Content starts

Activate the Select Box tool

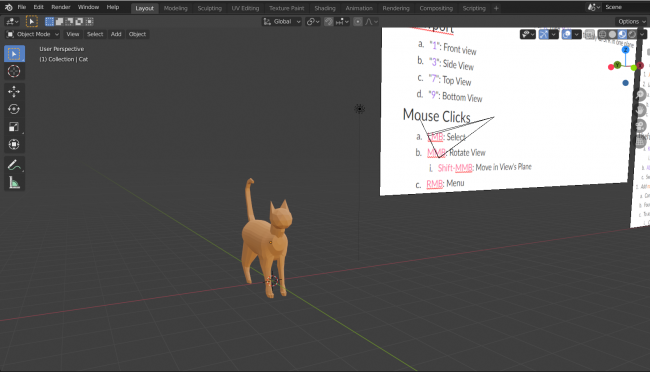(14, 54)
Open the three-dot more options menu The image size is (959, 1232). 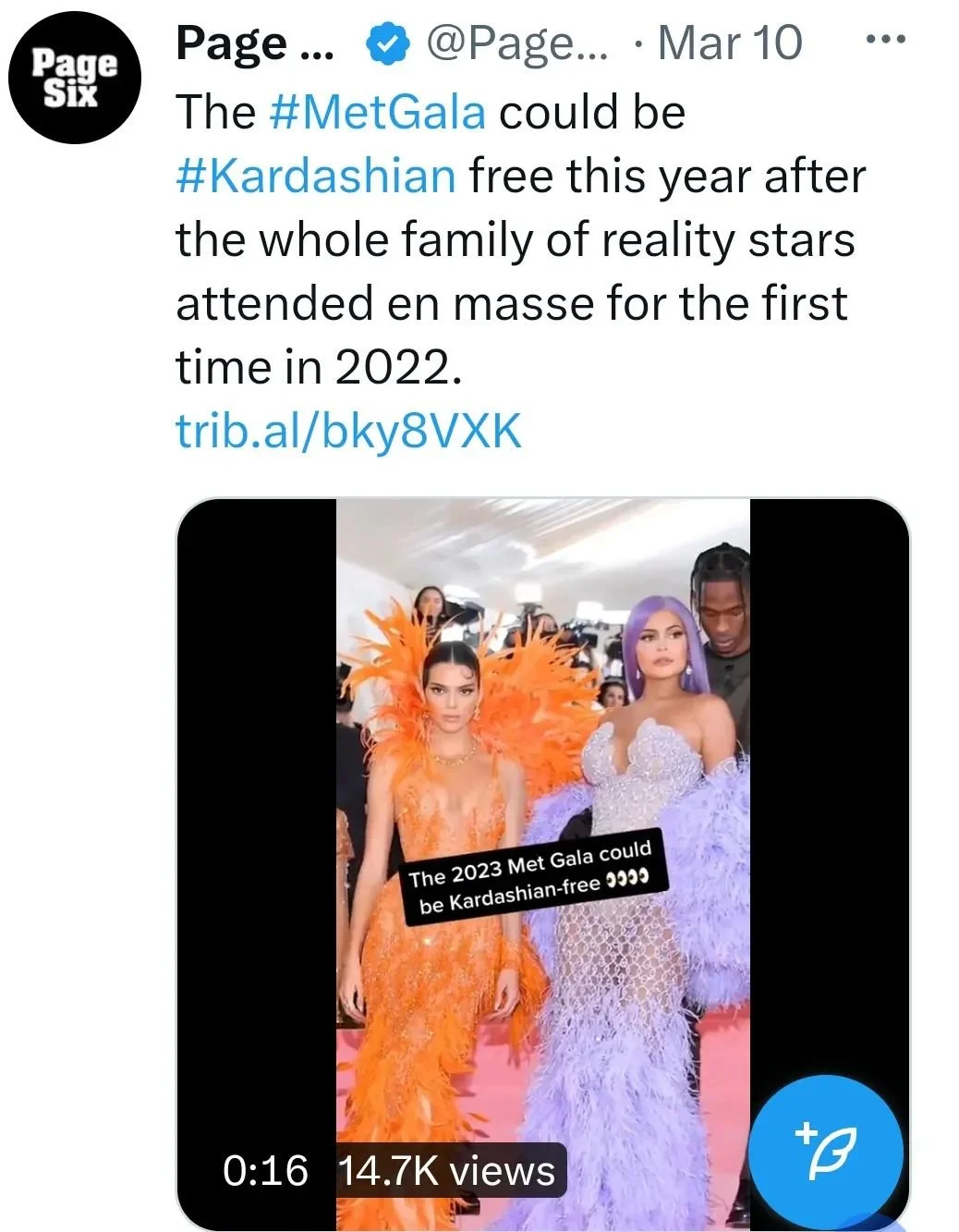tap(884, 40)
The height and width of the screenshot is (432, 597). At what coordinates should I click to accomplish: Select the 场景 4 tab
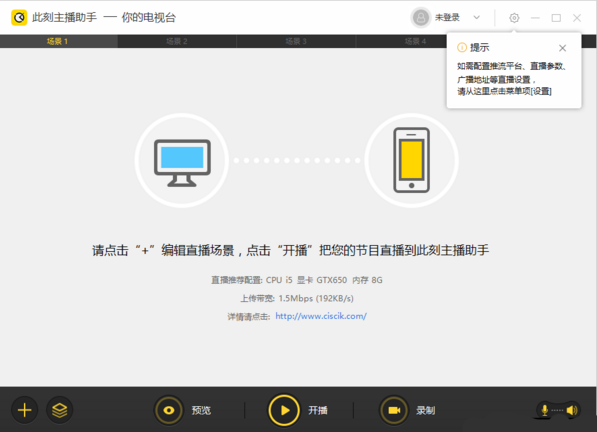pos(415,41)
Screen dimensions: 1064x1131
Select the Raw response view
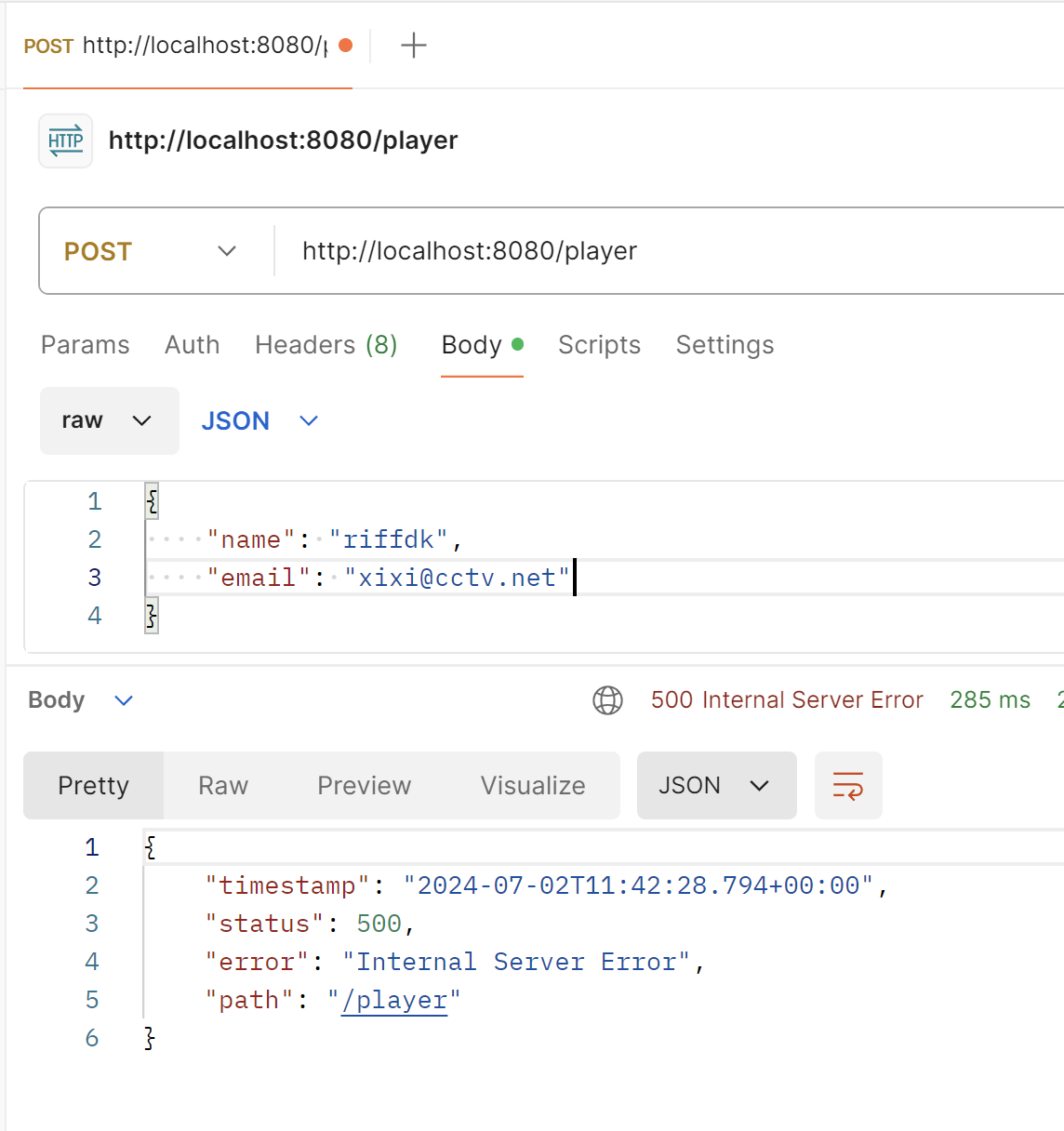click(x=223, y=785)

Content ends

→ **WHAT YOU ARE ASKED TO DO**:
Going from the line holding "Screen dimensions: 1064x1131" to the last line of the data above, reproduce every line exactly, both included, with the pictures omitted.

→ **EXPECTED OUTPUT**:
Screen dimensions: 1064x1131
Select the Raw response view
click(x=223, y=785)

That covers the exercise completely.